In reality, however, we have thousands of ancestors, and each path to the past represents just a tiny branch of our huge family tree. Mitochondrial analysis (link in Finnish) provides us with information about the matrilineal lineage alone, whereas the Y chromosome uncovers only the patrilineal lineage.
In the United States, genetic testing is marketed particularly to African-American people, who have found it difficult to establish their family trees because of their history of slavery.
Says Oikkonen: “African-American men who buy a genetic test are warned that the Y chromosome of about one-third of them will reveal European ancestry. But the majority of their genetic makeup may actually be something else.”
Applications of population genetics are based on theoretical models and certain interpretation methods, or “best guesses”. But this is often forgotten in the popular discourse.

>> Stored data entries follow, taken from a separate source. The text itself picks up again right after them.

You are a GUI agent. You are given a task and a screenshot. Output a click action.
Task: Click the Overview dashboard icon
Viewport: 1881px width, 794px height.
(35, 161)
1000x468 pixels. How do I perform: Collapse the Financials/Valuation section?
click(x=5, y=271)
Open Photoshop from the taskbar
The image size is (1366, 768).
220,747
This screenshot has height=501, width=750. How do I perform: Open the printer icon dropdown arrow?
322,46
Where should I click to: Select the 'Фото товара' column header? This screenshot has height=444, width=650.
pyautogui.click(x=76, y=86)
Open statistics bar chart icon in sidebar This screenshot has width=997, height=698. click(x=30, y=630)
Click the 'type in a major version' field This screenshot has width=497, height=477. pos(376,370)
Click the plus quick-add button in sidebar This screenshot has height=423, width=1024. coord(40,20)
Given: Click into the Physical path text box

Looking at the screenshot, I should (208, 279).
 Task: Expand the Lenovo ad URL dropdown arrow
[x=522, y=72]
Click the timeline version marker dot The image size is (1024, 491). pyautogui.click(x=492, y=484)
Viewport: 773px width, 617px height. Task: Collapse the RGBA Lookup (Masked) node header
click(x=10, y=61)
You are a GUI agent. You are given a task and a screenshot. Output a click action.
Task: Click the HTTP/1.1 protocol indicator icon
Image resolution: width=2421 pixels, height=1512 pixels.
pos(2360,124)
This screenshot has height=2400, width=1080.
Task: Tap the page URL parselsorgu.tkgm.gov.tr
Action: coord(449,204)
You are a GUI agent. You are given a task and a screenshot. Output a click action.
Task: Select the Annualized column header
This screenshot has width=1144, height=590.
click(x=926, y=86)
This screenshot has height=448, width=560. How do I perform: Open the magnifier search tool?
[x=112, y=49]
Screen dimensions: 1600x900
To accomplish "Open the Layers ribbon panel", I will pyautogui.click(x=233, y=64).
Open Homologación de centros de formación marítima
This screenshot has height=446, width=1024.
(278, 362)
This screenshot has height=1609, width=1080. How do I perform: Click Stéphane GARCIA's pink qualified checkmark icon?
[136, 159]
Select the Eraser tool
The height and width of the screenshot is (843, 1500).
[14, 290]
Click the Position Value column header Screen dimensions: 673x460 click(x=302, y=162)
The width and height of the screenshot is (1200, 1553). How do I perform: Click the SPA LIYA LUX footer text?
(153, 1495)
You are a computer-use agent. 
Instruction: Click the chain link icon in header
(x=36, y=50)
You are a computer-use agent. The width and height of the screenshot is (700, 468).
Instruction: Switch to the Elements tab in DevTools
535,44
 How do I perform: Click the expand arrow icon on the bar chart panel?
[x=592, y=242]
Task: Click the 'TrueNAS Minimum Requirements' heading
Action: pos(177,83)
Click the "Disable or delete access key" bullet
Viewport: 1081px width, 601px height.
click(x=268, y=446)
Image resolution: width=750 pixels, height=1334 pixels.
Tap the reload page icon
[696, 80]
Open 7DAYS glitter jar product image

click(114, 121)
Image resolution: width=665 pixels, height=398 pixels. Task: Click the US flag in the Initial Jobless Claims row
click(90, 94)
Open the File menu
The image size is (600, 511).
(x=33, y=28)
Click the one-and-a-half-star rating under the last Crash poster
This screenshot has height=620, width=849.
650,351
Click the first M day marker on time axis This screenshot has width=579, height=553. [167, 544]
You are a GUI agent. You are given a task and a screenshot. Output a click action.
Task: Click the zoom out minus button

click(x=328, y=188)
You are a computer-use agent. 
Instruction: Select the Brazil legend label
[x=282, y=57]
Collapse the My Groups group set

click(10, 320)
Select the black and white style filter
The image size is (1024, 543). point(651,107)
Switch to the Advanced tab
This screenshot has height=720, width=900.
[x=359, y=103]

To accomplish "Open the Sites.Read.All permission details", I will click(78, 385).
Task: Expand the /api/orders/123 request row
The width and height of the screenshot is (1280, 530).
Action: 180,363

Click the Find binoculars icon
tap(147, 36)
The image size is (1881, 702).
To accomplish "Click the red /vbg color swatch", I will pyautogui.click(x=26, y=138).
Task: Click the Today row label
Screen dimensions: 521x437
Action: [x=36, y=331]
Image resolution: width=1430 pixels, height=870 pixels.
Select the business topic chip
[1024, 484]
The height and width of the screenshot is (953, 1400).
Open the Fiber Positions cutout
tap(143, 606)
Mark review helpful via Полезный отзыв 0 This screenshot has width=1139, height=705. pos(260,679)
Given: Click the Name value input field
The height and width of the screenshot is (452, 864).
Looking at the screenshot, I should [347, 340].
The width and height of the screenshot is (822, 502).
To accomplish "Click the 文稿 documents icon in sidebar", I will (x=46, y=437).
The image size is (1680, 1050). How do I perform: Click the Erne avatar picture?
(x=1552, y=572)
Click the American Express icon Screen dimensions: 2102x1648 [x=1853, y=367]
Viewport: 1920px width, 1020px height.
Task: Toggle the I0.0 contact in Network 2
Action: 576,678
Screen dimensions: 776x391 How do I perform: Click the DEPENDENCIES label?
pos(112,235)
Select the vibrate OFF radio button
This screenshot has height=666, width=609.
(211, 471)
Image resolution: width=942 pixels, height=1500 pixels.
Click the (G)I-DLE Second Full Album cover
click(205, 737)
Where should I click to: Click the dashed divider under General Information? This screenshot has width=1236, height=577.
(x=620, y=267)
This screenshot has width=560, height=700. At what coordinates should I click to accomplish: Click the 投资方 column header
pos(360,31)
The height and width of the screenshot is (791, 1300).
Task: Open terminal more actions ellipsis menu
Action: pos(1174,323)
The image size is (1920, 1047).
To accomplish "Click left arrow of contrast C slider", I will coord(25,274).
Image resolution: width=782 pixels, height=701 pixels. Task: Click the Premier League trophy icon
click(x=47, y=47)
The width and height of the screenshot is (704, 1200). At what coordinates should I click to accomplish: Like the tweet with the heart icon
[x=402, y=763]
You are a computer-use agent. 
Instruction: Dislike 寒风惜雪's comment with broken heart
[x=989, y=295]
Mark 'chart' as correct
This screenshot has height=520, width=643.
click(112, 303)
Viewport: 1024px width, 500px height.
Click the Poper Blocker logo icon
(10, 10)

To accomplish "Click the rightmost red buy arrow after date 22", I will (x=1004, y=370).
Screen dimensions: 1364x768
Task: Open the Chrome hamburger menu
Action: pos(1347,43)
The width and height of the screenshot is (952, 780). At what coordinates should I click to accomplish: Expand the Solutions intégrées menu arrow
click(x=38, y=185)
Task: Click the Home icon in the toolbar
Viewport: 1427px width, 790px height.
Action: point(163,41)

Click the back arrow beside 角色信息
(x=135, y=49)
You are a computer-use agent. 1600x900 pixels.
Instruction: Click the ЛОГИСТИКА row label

Genes and a storybook romance
Oikkonen won the 2015 Catharine Stimpson Prize for her article on “Mitochondrial Eve”, to be published soon in the journal Signs. Named in honour of the founding editor of Signs, the prize is awarded to recognise excellence and innovation in the work of emerging feminist scholars.
In her article, Oikkonen traces the story of “Mitochondrial Eve”, the most recent common matrilineal ancestor of modern humans. In its popularised version, what was originally a theoretical model has gradually transformed into a storybook romance with “Y chromosome Adam”, created in the 1990s.
In the scientific sense, the figures of Eve and Adam are not historical, but rather genetic mutations that researchers have managed to trace to a certain point in prehistory.
“When the figure of Eve emerged in the late 1980s, even science journals referred to the biblical imagery of Eden,” Oikkonen points out.
Newspaper headlines and other popular imagery later perpetuated the idea of a heteronormative Western romance.
“Initially, the figure in the story was an independent and specifically dark-skinned woman. The original imagery included a celebration of multiculturalism, but Eve and Adam soon developed – jokingly at first – into the cliché of a couple,” Oikkonen notes.
Clichés can be deconstructed
Oikkonen does not oppose stories or advocate technophobia, but yearns for critical media literacy. What assumptions do we make about gender, ethnicity and sexuality? How is the culture around us recreated and produced? Does it reinforce prejudice?
Oikkonen points out that there is no clear boundary between cultural discourse and science. Our cultural framework and needs also guide science.
As she notes: “Biotechnologies as such are neither good nor bad. But they have the potential to both deconstruct and promote worn-out stories.”